EU business lobby warns of backlash if China doesn’t open market

BEIJING - A top European business lobby warned China on Thursday that it risked a protectionist backlash unless it opened its markets faster to foreign investment, saying the current unbalanced access for foreign companies was “not politically sustainable”.

Progress on China’s economic reforms has been “highly disappointing”, the European Union Chamber of Commerce in China said in an annual paper, released as China prepares to host leaders from the world’s biggest economies at this weekend’s G20 summit.

Beijing wants to use the Sept 4-5 meeting in the tourist hub of Hangzhou to lay out a broad strategy for global growth, though talks are likely to be overshadowed by concerns such as protectionism.

China was angered by Australia’s recent blocking of an A$10 billion ($7.7 billion) sale of the country’s biggest energy grid to Chinese bidders, and by Britain’s delay of a $24 billion Chinese-invested nuclear project, saying the hurdles smacked of protectionism and paranoia.

But business groups and Western officials point out that restrictions on foreign companies in Chinese industries, such as financial services, healthcare, and logistics, are often far greater than what Chinese firms face abroad.

“This unbalanced situation is not politically sustainable and for its own benefit China should begin reciprocating by opening up and allowing European business to contribute more to its economy,” the Chamber said, adding that doing so was needed if China was to avoid a middle income trap.

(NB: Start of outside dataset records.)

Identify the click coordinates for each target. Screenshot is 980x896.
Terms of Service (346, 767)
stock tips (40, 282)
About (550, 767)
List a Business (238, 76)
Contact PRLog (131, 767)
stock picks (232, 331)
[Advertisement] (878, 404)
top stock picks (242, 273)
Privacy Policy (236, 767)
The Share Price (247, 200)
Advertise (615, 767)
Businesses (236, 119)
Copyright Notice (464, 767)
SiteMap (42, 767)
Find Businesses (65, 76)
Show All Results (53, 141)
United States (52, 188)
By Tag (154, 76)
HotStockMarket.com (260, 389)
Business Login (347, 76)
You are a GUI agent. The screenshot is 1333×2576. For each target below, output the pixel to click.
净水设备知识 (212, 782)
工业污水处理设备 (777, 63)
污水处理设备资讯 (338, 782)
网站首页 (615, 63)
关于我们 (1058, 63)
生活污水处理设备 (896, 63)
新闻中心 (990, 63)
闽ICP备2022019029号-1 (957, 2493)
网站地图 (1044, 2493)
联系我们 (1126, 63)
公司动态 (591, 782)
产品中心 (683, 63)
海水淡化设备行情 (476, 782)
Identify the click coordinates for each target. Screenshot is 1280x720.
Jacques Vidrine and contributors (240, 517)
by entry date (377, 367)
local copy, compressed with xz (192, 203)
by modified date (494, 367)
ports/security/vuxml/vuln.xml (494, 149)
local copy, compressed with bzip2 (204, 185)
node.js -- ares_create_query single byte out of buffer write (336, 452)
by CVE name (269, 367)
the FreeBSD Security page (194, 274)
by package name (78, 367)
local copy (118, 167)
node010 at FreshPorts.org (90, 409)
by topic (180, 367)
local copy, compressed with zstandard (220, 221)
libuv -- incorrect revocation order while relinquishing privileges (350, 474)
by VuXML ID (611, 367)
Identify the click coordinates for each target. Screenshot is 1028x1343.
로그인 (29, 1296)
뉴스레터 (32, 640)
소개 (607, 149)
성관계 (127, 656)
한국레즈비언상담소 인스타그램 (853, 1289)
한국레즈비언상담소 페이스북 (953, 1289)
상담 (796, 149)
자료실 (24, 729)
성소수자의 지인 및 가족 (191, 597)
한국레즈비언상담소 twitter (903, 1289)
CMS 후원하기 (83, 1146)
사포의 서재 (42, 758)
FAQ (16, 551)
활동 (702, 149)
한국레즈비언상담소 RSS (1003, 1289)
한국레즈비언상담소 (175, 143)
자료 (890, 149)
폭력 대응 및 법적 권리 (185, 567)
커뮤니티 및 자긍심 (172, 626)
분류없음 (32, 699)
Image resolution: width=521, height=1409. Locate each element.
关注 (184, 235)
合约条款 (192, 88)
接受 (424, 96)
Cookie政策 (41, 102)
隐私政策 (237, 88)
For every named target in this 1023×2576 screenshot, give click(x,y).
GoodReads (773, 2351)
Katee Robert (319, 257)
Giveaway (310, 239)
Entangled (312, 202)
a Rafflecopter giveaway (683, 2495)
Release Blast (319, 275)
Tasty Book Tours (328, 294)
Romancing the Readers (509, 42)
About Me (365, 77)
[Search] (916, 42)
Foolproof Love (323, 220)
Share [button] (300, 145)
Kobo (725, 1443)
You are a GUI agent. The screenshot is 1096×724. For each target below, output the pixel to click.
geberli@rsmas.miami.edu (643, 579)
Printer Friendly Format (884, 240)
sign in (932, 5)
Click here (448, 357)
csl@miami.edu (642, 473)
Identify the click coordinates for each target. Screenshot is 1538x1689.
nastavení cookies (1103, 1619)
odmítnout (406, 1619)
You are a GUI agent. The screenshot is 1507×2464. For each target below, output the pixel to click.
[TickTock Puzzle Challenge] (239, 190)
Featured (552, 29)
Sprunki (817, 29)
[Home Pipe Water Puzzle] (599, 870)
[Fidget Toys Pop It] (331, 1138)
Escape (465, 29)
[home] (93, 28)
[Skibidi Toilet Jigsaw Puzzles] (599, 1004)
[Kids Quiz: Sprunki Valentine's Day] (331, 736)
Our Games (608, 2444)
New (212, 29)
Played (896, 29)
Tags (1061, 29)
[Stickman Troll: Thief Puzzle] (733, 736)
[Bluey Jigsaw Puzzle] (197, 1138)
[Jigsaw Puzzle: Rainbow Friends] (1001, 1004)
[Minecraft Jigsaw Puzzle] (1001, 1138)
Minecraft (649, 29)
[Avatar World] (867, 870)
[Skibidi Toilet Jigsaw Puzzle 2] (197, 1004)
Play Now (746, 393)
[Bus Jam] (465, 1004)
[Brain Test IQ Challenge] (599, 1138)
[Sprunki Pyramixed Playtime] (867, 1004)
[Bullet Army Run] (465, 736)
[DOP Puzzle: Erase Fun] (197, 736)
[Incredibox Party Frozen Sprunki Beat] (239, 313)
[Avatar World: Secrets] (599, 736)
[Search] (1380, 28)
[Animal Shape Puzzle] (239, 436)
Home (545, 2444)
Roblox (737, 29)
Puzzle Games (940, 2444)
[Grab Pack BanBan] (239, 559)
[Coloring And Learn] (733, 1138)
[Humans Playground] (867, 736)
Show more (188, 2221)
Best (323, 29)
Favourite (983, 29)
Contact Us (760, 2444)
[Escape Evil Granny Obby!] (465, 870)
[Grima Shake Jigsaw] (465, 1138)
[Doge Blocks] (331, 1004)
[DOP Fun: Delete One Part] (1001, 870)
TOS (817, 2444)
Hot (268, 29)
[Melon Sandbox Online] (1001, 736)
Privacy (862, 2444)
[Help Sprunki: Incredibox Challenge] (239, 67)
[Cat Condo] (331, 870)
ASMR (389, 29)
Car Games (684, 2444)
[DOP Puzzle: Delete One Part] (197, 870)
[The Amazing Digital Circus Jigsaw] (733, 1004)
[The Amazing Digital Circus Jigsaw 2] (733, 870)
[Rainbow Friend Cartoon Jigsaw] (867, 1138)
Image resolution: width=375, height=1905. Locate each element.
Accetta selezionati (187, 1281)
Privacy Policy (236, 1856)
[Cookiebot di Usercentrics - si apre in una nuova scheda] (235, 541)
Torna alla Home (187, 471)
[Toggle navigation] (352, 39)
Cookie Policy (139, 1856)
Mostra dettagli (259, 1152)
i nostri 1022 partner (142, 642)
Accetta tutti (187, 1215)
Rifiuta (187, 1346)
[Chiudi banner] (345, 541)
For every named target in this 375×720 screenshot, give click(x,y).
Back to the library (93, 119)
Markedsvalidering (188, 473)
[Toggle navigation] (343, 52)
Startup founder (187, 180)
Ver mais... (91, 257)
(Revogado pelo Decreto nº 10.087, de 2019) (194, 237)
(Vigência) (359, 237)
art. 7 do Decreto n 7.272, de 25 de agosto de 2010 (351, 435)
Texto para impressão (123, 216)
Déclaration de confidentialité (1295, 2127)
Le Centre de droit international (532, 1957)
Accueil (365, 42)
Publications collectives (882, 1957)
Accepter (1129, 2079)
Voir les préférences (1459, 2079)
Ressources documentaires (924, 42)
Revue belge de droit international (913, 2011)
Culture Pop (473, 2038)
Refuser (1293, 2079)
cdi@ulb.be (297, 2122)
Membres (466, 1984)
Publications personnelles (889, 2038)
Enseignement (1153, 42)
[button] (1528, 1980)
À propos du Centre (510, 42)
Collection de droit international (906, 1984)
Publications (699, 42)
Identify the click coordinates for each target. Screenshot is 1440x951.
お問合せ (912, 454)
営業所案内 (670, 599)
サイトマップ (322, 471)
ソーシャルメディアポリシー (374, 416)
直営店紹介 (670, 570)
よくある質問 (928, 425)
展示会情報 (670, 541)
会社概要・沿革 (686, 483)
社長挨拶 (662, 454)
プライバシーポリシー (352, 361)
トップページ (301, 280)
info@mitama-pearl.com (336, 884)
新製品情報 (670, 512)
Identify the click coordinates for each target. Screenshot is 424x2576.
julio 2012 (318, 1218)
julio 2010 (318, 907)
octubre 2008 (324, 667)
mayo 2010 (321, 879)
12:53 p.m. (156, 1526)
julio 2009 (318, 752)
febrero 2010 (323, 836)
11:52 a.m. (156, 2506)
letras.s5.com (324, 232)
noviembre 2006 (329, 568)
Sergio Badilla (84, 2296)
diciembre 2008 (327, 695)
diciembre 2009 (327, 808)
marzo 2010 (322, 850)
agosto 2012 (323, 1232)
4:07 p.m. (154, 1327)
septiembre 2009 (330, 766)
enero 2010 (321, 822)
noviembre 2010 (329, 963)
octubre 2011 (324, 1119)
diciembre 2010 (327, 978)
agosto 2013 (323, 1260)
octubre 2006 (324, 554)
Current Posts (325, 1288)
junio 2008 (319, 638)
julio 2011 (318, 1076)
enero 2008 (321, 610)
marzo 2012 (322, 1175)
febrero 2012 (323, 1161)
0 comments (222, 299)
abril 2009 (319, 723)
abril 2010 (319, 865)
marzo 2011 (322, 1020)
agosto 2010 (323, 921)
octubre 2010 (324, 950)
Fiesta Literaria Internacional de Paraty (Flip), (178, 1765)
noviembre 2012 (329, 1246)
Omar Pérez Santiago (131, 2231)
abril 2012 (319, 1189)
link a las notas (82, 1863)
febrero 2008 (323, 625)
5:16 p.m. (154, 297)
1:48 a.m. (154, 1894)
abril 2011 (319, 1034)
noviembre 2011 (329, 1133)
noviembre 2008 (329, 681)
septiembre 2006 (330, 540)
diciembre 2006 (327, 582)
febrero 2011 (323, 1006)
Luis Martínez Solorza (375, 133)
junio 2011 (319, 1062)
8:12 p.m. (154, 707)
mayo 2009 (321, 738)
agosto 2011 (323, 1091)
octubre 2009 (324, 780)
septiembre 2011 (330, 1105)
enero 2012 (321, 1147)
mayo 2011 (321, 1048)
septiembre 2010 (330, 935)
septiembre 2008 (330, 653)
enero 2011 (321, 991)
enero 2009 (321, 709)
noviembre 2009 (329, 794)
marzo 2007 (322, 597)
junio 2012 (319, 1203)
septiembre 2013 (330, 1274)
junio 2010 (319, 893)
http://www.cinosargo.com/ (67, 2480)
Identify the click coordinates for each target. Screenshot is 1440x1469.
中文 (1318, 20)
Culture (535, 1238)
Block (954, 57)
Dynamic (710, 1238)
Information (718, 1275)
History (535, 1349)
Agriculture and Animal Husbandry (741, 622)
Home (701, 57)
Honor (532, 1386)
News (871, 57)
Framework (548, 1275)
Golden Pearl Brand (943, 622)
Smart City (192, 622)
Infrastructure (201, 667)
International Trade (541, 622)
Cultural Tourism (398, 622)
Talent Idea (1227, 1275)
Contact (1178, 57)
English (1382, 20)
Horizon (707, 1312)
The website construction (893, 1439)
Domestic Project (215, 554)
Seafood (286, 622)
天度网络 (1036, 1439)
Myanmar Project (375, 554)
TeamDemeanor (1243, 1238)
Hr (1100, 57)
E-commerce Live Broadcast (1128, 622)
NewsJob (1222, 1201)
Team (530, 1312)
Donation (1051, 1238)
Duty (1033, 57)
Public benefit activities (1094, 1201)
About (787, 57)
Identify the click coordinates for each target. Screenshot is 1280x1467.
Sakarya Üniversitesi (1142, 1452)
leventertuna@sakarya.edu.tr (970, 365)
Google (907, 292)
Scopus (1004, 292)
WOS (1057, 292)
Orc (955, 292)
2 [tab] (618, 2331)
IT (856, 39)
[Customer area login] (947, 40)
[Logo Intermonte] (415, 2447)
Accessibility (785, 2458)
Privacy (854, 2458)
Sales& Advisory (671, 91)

Chamber president Joerg Wuttke said he was worried about protectionist sentiments brewing among European officials as a result of China’s slow progress in opening markets.

“We worry that China might unleash protectionist forces, which none of us want to see,” Wuttke told reporters ahead of the paper’s release.

Chinese officials say the country provides a fair and open market environment and that foreign firms have benefited greatly from its decades of economic growth.

China has sought to address slowing growth by promoting innovation in strategic industries, such as information technology and robotics.

Beijing’s “Made in China 2025” plan calls for a progressive increase in domestic components in such sectors, leading foreign firms to worry they will face increasing hurdles in China contrary to officials’ vows to open markets.

The Chamber said the government’s increasing role in directing capital to such industries “will not allow China to realise its full economic potential” and warned that waiting to carry forward reforms until after an important congress of the ruling Communist Party in 2017 would have “significant costs”.

“If it is ultimately unwilling to offer reciprocal access to its own market, China cannot assume that it will indefinitely continue to enjoy open and unhindered access to the EU’s,” the Chamber said.